→ Data supplied
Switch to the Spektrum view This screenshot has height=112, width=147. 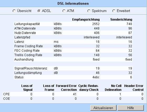coord(89,11)
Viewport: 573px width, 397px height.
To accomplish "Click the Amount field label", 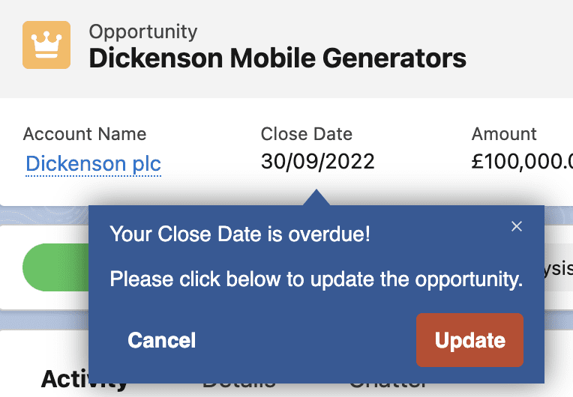I will 504,134.
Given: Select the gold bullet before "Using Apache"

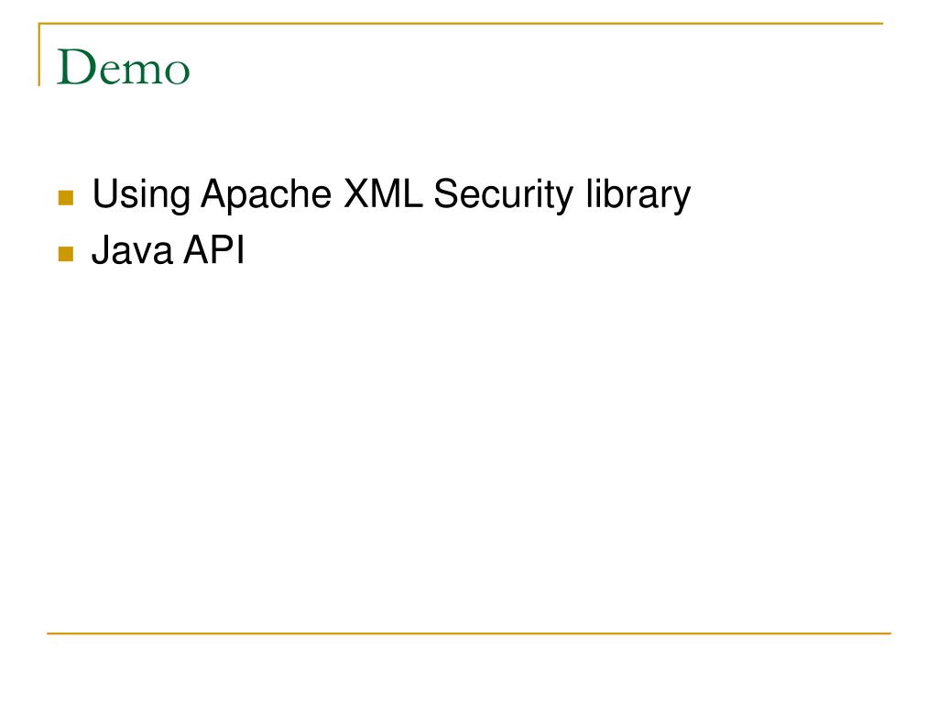Looking at the screenshot, I should point(66,198).
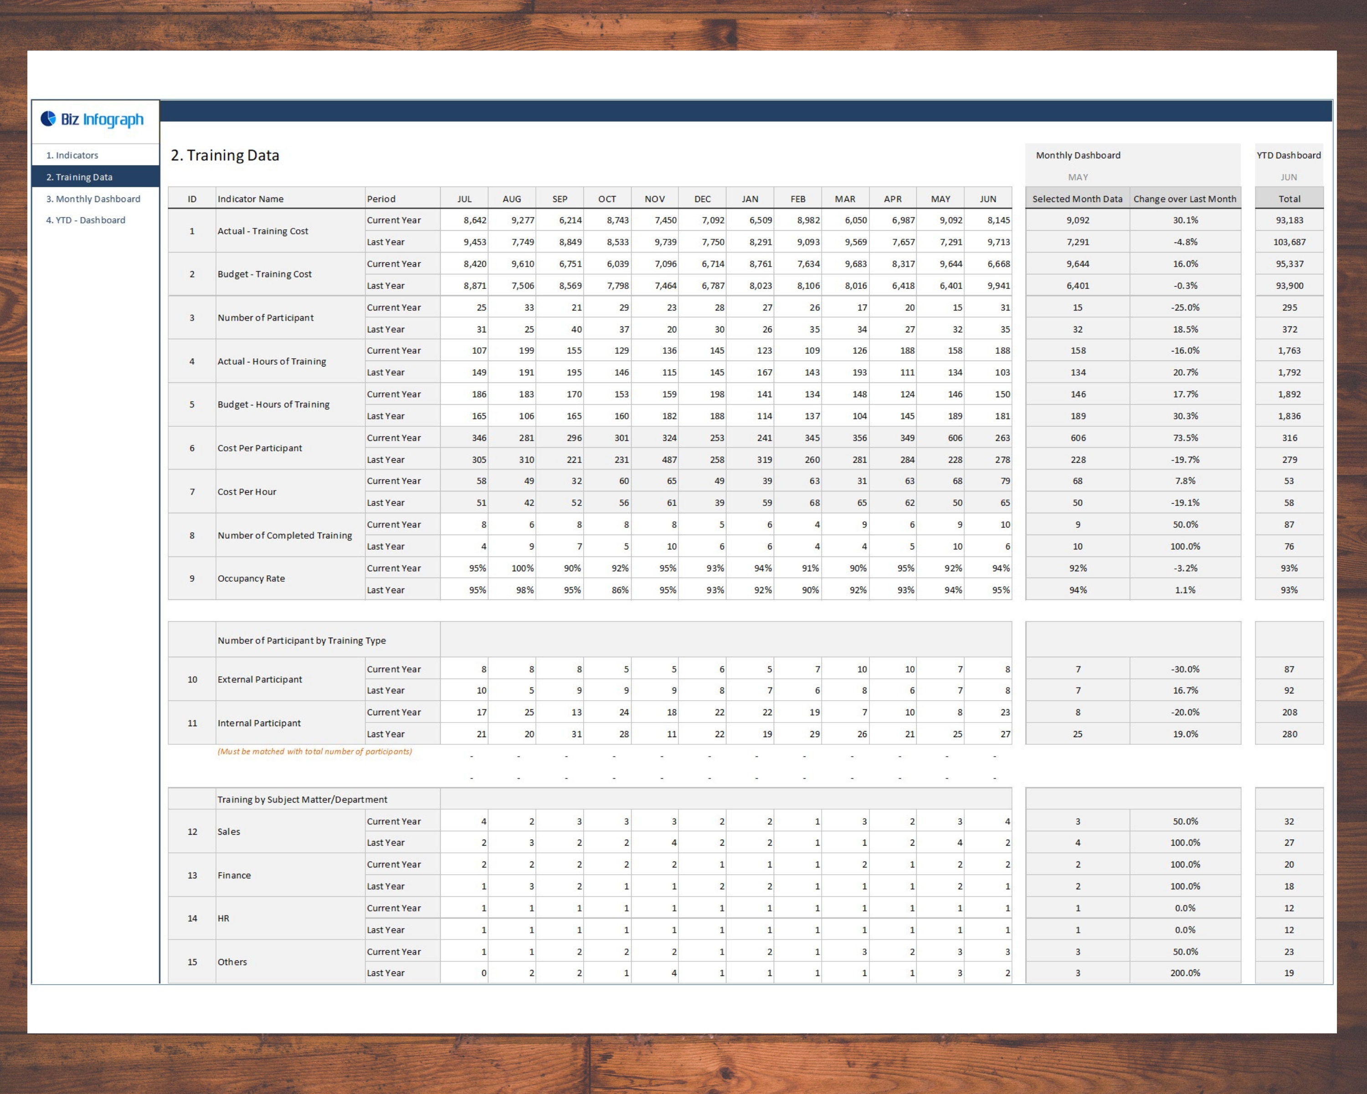
Task: Click the "Training by Subject Matter/Department" section header
Action: 302,799
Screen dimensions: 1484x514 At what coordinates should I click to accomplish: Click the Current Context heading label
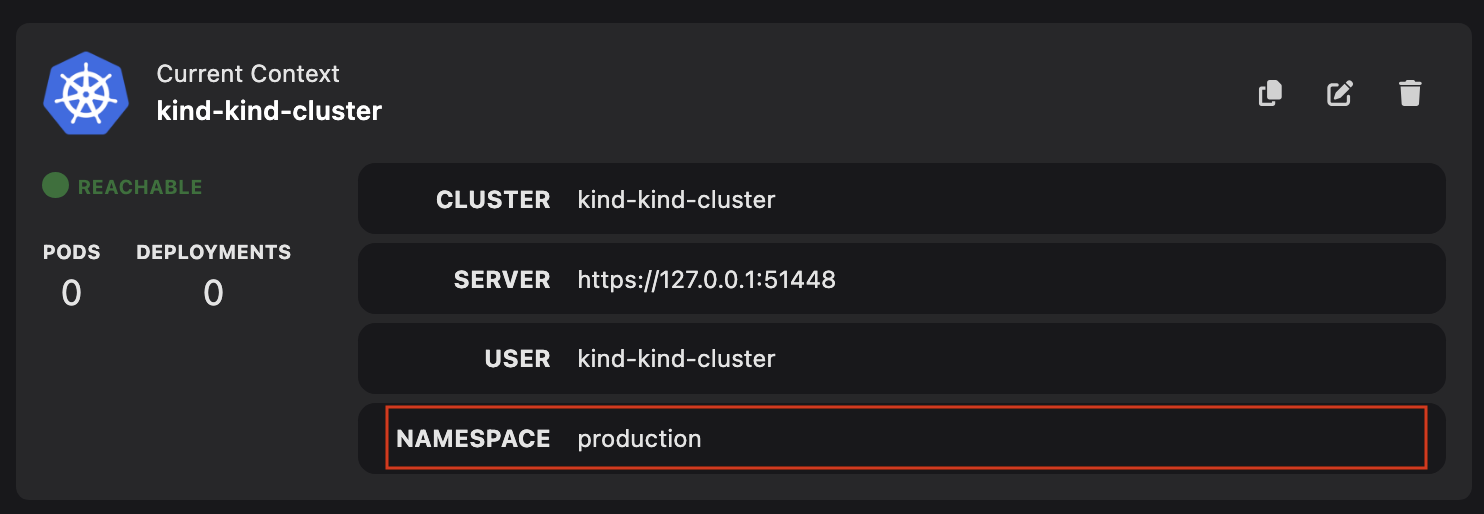248,74
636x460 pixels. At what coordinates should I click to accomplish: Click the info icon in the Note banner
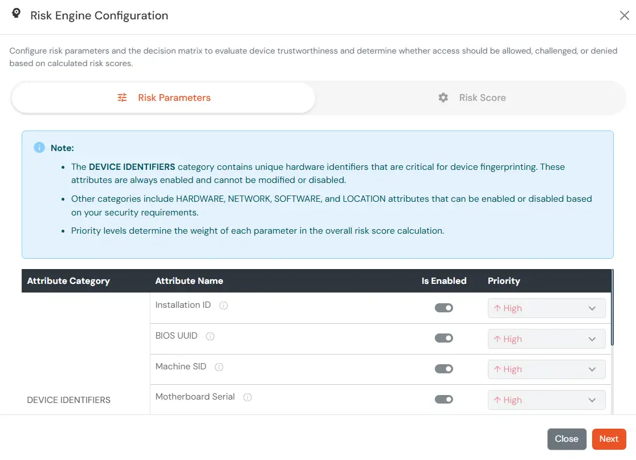(38, 147)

→ The task
Starting at the line that contains "Given: Select the" and ending after the line that contains "Action: 302,799", rewrite those lines of the items as a numbered list. Leave out blank lines and pictures.

→ The answer
1. Given: Select the gold bullet before "Using Apache"
2. Looking at the screenshot, I should point(66,198).
3. Task: Click the "Training by Subject Matter/Department" section header
4. Action: 302,799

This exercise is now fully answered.